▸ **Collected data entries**
==================================================

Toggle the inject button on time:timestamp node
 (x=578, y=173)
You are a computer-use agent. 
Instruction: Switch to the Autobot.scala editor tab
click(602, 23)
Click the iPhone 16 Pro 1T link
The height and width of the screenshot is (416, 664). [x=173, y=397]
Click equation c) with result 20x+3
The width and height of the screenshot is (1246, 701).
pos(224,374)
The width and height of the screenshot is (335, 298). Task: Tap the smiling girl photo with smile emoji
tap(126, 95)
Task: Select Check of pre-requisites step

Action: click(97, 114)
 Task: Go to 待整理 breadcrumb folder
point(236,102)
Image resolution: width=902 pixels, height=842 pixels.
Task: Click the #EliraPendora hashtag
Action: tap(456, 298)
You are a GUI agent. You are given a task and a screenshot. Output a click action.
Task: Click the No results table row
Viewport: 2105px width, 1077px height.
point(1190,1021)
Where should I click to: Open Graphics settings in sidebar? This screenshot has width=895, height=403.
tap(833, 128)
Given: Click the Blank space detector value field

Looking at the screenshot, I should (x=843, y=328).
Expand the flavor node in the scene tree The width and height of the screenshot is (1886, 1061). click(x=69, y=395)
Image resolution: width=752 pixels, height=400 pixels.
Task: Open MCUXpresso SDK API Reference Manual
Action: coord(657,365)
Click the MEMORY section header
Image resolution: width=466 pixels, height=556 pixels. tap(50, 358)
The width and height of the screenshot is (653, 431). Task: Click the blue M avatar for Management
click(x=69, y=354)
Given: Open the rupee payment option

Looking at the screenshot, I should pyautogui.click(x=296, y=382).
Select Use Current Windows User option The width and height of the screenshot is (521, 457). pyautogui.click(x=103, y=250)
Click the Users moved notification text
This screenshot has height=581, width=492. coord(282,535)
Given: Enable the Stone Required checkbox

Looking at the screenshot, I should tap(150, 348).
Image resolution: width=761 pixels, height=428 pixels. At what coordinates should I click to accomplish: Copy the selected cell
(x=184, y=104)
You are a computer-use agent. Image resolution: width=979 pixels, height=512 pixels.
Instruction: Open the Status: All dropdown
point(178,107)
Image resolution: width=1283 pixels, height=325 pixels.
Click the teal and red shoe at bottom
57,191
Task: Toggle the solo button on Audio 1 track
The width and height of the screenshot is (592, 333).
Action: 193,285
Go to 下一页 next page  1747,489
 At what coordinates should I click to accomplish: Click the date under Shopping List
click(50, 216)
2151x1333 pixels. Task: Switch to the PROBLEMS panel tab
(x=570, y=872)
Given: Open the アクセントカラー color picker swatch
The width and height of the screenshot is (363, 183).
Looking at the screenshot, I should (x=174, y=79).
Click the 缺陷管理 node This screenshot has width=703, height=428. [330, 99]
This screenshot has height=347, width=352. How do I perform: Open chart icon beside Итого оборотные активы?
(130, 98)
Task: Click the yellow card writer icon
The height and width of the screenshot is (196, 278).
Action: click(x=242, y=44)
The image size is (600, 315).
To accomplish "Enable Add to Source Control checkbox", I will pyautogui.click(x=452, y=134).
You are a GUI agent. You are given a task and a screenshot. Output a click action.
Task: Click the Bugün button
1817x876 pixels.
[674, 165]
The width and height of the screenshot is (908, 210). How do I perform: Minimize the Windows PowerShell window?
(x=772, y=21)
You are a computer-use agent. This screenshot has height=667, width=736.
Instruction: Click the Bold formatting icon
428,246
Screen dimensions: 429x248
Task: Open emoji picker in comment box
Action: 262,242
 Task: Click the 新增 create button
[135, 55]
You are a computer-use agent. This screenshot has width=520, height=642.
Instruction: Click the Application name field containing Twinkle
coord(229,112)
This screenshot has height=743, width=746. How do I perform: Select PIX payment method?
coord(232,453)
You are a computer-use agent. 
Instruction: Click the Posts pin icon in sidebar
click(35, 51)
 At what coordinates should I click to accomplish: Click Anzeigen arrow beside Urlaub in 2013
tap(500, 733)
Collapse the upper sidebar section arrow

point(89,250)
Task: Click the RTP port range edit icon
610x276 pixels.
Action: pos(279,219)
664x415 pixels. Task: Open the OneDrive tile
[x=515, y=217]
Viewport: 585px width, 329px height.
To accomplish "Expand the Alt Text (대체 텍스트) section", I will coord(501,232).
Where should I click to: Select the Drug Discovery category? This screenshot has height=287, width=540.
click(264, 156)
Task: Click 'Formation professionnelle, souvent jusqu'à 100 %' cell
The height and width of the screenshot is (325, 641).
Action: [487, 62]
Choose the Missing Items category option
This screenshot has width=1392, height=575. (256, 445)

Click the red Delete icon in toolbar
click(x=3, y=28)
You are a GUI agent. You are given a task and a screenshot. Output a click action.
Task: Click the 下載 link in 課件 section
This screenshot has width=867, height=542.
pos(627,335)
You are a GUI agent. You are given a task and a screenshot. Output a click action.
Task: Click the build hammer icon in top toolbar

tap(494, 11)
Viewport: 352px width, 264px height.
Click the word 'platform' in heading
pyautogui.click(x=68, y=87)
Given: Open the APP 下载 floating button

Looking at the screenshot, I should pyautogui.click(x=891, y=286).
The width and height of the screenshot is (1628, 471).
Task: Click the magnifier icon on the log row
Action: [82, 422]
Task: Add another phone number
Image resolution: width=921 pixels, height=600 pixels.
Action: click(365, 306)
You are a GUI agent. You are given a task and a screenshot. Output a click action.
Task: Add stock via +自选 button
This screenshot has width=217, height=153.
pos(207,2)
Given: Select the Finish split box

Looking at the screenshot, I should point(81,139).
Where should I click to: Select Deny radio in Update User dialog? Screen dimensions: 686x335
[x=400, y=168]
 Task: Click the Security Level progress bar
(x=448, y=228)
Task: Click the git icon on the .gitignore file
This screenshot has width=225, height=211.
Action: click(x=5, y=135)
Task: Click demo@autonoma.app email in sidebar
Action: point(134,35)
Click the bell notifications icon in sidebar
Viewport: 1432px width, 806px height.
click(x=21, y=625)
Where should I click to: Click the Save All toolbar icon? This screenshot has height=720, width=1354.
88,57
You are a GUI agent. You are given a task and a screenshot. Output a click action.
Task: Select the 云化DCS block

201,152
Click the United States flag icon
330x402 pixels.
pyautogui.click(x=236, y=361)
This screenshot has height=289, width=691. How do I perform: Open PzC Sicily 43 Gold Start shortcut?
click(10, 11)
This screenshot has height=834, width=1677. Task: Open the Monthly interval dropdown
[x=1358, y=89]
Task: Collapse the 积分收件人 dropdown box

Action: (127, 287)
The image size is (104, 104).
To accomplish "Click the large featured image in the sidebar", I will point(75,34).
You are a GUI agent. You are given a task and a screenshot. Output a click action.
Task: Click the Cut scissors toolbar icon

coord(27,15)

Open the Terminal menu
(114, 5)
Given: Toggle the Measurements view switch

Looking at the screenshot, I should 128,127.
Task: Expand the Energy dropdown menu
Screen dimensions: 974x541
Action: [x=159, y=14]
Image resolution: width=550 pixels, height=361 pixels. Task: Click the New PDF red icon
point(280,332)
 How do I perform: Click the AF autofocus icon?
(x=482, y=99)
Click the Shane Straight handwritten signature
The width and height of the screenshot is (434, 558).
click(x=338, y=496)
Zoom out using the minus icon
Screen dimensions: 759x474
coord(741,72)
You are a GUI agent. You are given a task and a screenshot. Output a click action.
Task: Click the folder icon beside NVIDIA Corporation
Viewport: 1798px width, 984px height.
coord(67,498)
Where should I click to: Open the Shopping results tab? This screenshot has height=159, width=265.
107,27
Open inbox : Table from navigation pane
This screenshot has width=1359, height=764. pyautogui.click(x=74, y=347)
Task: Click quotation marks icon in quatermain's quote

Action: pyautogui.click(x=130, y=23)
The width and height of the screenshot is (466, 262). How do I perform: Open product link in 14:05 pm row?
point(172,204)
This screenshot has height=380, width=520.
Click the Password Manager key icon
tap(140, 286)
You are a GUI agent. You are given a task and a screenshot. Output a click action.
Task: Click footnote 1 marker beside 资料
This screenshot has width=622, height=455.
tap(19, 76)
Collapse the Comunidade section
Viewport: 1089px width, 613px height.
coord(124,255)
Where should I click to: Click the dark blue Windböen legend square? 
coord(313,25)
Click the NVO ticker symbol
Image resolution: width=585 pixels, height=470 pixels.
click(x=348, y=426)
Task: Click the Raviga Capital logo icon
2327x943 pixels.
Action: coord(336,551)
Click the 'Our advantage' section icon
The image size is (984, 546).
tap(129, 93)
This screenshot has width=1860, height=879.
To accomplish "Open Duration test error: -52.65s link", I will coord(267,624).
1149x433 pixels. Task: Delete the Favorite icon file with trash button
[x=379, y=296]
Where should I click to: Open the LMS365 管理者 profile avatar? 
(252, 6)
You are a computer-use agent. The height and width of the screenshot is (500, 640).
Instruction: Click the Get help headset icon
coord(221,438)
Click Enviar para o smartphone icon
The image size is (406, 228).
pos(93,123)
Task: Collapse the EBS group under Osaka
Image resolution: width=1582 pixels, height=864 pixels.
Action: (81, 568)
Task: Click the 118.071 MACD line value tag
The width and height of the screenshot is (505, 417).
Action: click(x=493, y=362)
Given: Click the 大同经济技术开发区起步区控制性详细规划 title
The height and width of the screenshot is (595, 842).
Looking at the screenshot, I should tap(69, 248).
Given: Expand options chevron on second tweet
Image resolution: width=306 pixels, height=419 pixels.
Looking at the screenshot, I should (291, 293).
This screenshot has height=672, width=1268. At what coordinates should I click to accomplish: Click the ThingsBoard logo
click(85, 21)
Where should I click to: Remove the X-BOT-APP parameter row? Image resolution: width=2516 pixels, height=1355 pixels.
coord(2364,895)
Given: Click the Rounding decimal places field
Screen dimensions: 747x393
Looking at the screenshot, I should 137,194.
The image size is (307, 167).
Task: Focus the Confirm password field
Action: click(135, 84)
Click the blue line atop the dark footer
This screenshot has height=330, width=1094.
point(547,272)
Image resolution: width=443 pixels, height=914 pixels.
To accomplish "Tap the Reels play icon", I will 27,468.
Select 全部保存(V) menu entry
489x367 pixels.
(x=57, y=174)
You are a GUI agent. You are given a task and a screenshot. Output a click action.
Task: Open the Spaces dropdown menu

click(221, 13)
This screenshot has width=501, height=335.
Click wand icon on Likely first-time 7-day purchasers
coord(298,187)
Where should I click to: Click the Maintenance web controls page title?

==================================================

▸ **Aim**
Repeat the lines above without any changes, from the line with "Given: Open the アクセントカラー color picker swatch" to the line with "will pyautogui.click(x=452, y=134).".

▸ **Solution below**
Given: Open the アクセントカラー color picker swatch
The width and height of the screenshot is (363, 183).
Looking at the screenshot, I should (x=174, y=79).
Click the 缺陷管理 node This screenshot has width=703, height=428. [330, 99]
This screenshot has height=347, width=352. How do I perform: Open chart icon beside Итого оборотные активы?
(130, 98)
Task: Click the yellow card writer icon
The height and width of the screenshot is (196, 278).
Action: click(x=242, y=44)
The image size is (600, 315).
To accomplish "Enable Add to Source Control checkbox", I will pyautogui.click(x=452, y=134).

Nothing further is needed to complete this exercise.